4 minute read

Her Story

Lauren Guin on Shifting Perspectives

Photography by Rich Smith

My 20s were filled with amazing accomplishments and wonderful memories accompanied by complete heartbreak and an abundant amount of grief. I thought surely, after watching my favorite person on earth succumb to a four-year battle with cancer and then going through a divorce at 26 while living hours away from my family, I had endured enough hardship for a while. My Mawmaw was not only my closest friend but my hero. It was astonishing to watch her go through all the pain and suffering of chemo treatments to finally be told, “There’s nothing we can do.”

But to see her stay positive and still give glory to God forever changed my perspective.

I went on to get married, but the honeymoon phase faded fast. I found myself alone quite often and was eventually served divorce papers. My ex-husband told me that he just couldn’t envision himself throwing a ball in the front yard with kids. What a painful way to end a marriage.

I was ready for some good news, or at least no news at all. So when I met my now husband, all I could see were good times ahead. On our second date, he casually talked about wanting to be a dad and how he had always seen himself throwing a ball in the front yard with kids. It really put things into perspective for me, and I had never been happier. God knew exactly what he was doing, and it wasn’t long before we were married.

Fast forward several months, and I was pregnant with our baby boy. We were over the moon to find out about our blessing.

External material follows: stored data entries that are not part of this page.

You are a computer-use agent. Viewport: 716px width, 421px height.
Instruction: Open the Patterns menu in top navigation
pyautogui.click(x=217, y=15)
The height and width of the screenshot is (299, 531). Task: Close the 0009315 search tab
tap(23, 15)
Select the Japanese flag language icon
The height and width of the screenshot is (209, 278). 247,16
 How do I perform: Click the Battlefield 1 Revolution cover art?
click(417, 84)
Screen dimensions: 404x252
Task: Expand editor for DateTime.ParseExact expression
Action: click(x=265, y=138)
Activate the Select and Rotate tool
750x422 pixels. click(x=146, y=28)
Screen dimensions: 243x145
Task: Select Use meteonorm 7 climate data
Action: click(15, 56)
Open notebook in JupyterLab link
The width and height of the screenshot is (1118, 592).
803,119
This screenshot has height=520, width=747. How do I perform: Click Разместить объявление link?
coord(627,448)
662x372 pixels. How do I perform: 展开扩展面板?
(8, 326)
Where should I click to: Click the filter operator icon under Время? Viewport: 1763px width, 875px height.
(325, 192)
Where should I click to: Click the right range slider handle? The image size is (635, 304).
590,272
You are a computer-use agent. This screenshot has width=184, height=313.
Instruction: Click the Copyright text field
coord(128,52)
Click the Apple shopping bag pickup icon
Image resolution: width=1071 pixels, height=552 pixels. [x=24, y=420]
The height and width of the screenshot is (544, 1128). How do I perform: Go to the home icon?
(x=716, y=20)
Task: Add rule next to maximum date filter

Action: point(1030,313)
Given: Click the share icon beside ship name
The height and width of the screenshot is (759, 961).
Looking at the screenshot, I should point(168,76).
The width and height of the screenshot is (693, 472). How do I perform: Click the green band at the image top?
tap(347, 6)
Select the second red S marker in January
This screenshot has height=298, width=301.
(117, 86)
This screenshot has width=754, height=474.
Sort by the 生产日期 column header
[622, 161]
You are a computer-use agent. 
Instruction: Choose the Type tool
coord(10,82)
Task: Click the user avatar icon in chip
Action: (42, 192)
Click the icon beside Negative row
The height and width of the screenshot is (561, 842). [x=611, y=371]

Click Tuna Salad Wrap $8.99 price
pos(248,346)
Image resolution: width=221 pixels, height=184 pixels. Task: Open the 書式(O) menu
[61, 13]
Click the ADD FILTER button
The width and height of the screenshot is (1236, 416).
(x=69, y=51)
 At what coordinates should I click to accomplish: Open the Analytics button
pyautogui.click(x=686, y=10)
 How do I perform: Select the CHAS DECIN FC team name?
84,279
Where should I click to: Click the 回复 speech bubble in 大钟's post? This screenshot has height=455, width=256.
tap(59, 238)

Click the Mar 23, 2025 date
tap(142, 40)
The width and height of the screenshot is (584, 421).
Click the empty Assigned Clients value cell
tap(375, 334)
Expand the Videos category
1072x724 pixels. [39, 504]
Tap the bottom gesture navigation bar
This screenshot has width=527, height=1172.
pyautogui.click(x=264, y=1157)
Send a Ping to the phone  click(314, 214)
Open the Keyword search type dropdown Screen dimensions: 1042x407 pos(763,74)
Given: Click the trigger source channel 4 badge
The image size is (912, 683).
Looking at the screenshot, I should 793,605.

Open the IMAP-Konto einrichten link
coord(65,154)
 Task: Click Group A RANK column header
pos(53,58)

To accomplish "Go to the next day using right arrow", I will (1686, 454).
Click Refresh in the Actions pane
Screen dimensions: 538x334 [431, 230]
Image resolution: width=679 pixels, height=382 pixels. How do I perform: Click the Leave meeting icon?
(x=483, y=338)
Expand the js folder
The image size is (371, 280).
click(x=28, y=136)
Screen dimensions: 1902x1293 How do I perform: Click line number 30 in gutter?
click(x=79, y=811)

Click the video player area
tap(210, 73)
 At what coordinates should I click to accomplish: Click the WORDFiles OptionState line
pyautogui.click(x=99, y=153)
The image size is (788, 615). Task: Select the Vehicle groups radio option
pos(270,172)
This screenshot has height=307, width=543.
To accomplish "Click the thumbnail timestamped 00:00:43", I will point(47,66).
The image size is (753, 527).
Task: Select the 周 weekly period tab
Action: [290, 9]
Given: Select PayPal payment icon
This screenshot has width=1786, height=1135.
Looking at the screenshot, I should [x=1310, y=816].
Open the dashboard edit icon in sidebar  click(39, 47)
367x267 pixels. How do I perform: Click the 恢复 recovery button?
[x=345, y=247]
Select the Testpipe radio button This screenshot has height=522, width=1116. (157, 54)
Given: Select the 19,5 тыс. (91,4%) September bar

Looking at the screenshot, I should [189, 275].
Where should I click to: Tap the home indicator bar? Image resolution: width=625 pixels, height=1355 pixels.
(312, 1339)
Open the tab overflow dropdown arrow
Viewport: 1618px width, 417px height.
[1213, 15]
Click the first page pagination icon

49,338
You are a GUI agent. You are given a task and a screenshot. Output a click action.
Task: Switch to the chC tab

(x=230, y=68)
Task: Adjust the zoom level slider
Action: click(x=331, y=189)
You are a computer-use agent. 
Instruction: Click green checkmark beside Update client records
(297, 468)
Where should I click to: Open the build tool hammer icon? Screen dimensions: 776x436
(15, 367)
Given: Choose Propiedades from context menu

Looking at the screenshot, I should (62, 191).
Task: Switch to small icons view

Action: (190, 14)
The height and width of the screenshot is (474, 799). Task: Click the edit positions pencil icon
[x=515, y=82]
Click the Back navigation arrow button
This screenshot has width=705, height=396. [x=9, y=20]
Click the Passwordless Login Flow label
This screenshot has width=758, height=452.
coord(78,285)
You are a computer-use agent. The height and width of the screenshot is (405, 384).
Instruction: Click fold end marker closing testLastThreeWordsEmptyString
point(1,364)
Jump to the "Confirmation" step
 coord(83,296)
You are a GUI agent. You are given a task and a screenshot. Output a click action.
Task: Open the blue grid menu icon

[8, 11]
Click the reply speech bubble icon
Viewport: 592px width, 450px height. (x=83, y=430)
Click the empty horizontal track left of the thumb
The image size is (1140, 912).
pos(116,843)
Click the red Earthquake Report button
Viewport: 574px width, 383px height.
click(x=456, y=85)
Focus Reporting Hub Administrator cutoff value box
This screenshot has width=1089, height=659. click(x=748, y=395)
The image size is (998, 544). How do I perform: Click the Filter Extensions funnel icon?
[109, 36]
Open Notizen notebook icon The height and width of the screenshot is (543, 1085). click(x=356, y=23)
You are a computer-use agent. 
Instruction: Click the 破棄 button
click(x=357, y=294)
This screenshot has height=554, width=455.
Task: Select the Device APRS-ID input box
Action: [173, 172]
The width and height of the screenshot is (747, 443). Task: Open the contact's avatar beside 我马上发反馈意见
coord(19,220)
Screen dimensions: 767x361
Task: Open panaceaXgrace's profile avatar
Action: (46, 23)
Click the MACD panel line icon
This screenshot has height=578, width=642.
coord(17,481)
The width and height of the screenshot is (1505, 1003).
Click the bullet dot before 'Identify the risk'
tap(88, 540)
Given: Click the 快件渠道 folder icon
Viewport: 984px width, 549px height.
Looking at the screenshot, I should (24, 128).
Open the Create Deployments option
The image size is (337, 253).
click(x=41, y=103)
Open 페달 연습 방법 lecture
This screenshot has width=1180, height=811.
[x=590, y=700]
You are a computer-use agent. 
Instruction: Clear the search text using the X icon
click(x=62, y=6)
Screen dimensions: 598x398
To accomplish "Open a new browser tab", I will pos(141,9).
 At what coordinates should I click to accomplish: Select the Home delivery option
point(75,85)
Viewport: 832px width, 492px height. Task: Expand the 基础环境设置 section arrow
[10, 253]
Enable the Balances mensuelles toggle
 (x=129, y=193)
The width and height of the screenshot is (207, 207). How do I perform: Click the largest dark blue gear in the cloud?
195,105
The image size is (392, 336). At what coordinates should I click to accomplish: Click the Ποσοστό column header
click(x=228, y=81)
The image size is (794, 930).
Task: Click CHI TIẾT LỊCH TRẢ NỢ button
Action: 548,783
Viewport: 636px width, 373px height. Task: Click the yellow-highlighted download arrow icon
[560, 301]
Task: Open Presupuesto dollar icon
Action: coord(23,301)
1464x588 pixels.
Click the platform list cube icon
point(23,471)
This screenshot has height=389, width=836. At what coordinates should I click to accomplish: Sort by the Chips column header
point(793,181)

What I thought had been a typical pregnancy quickly changed when I was about eight months pregnant. I had been told numerous times that I had a perfect, healthy baby. But all of a sudden, we were at the high-risk doctor staring at the ultrasound and were told “Your son has spina bifida. He’s not going to walk. He will need a wheelchair. He’s not going to have any bowel or bladder function.”

It became all about perspective once again. I could either label myself as the poor special needs mom, or I could change my perspective with “I get to do this” rather than “I’ve got to do this.”

When my brother found out our son was going to need surgery right out of the womb and would possibly never walk, he was so angry. I remember him saying, “You’ve already been through so much. Why would this happen to you?”

My amazing husband had the best response - “Why not us?” If anyone could handle special needs parenting, it was us. I am an occupational therapist and my husband is a first responder, so we knew our son Eli would have a great combination to help him every step of the way.

Unfortunately, I was still subjected to questions like “Did you take your prenatal vitamins?” and I’ve gotten my share of comments from people apologizing because I ‘drew the unlucky straw.’ I always take the opportunity to tell them in fact, it is quite the opposite. My child is perfect, and I’m blessed to be his mom. I did mourn the child I thought I would have and had to forgive myself for feeling responsible, like somehow it was my fault that this happened. But I remembered how important perspective is.

So, when I went to my husband to propose the calling I felt for us to become foster parents, he thoughtfully asked, “Why us?” (along with a lot of what-ifs.) I remembered his answer to my brother and said, “Why not us?” We are already special needs parents, and these kids have their own needs that we could help meet. Our foster care journey began, and now 10 kids have come and gone in our home. It has not been easy. We have endured so much heartbreak and the system is broken, but every child has been a blessing. To know just a small glimpse of what these kids have been through in their short time on earth really changes your outlook.

It’s been said before, “For every challenge, there is an opportunity to learn and grow.” Eli is now three years old and is the most loving, entertaining, and determined child. Watching a toddler navigate life while also being paraplegic is so humbling. I am also expecting a baby girl in July and couldn’t be happier to watch our family grow. I know more challenges will come, but my positive perspective will remain the same.